The Zimbabwe Revenue Authority (Zimra) has said it will use the pre-clearance facility to expedite the movement of commercial cargo between Zimbabwe and South Africa when the two countries’ border reopens.
South Africa temporarily closed its component of the border on Wednesday afternoon after one of its customs officers tested positive for the novel coronavirus.
The border closure is meant to give health officials in the neighbouring country time to fumigate its customs yard.
By end of the day yesterday, the border remained closed, with Zimbabwean authorities processing cargo that had already crossed into the country between Wednesday and yesterday.

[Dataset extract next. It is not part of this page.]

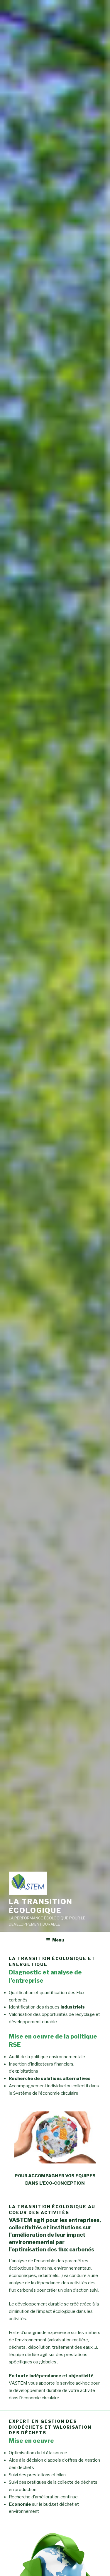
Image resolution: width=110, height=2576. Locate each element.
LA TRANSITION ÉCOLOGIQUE (40, 1906)
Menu (58, 1939)
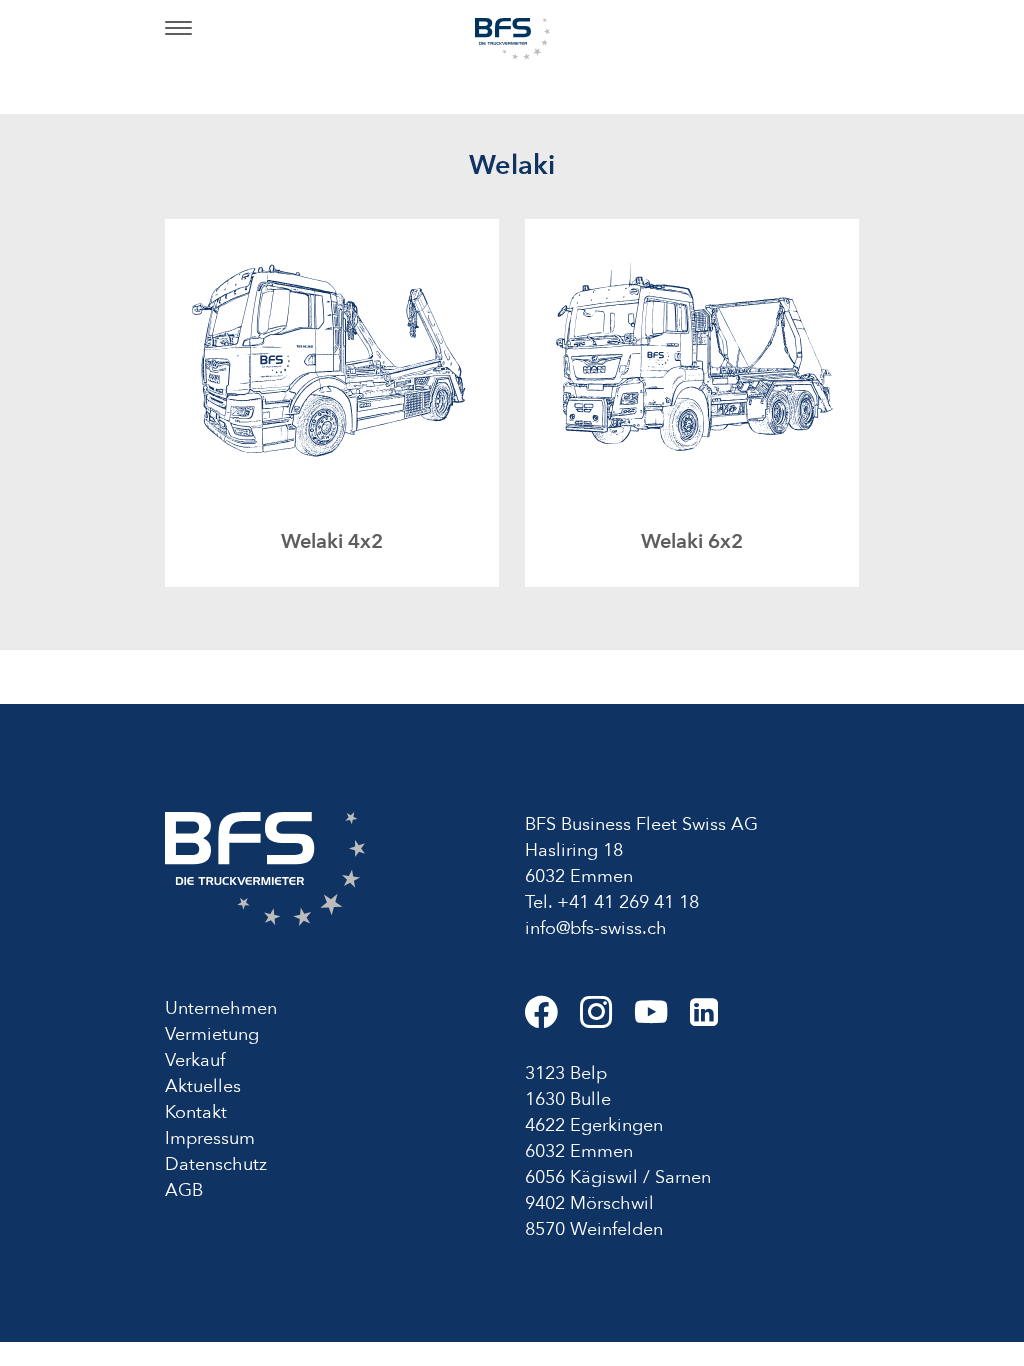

Under the pre-clearance facility, declarations and import duty payments are made for consignments before they arrive to the port of entry.
When the goods finally arrive at the border, customs officials only check for compliance and conformity as opposed to starting the whole clearance processes which takes anything from three to 24 hours depending with the availability of the necessary documents.
Zimra’s spokesperson, Mr Francis Chimanda, said contingent plans had been put in place to speed up the flow of cargo at Beitbridge.
“Indeed, South African Revenue Services (SARS) advised us that they are closing the border until further notice because of issues related to Covid-19,” he said.
“What it means is that no cargo will be moving in and out. Queues are, therefore, likely to build up on each side of the border until they are opened. Zimra will use the pre-clearance facility to reduce congestion once the borders are opened.”
Prior to the latest development, an average of 1 000 commercial trucks were being cleared at the country and Sadc’s busiest inland port of entry.
The border has only been open to commercial cargo and repatriations of South African and Zimbabwean citizens in either country.
An estimated 100 remains of Zimbabweans are being repatriated from South Africa weekly.
The Herald understands that the ZRP and Beitbridge Municipality police have directed all commercial trucks to truck parks to decongest roads, pending clearance.
SARS head of media and communications, Mr Siphithi Sibeko, was not available for comment yesterday, but said on Wednesday that they will resume operations after fully complying with standard Covid-19 management guidelines set by their Government.
He said when they resume operations, they will give priority to the clearance of essential cargo, especially perishables, medication and explosives.